Saved entries:
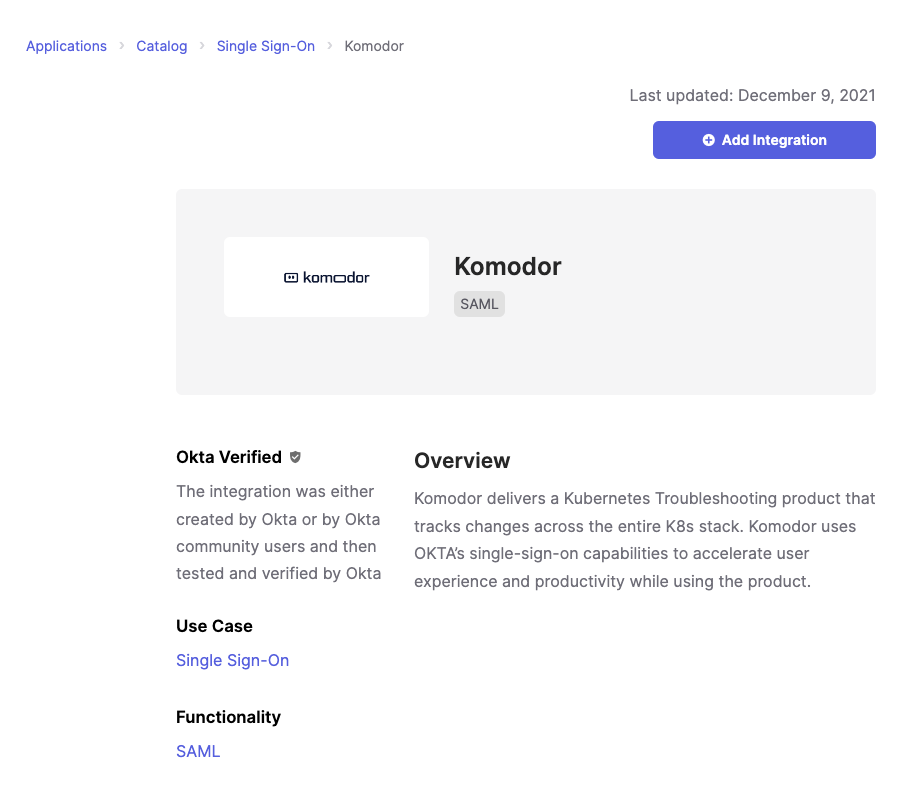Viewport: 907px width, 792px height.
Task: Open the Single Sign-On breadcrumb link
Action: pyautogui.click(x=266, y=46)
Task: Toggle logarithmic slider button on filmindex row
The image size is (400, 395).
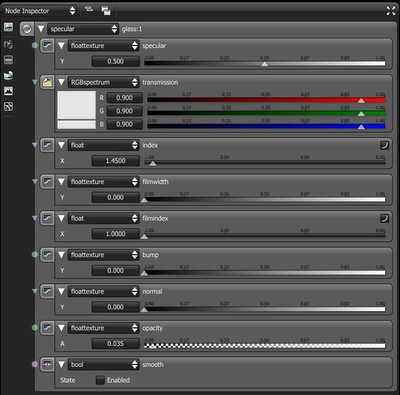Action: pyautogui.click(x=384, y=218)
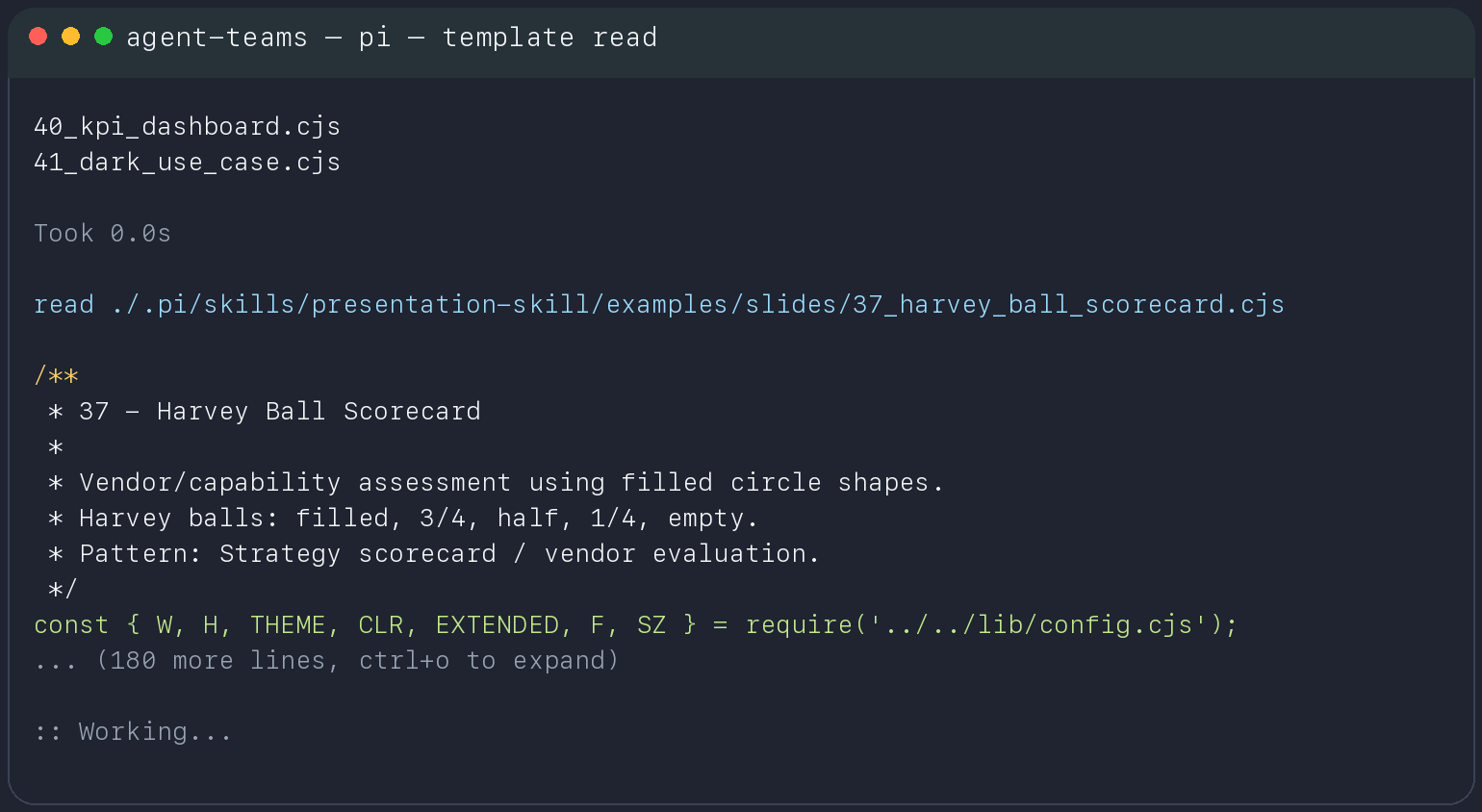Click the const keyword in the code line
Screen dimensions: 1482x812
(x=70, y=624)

* [Assignment]:
The copy you give must run from the line containing "Task: Toggle logarithmic" through the last line of the records, exactly, with the pictures left out.

* [Result below]:
Task: Toggle logarithmic slider button on filmindex row
The image size is (400, 395).
Action: pyautogui.click(x=384, y=218)
Click the const keyword in the code line
Screen dimensions: 1482x812
(x=70, y=624)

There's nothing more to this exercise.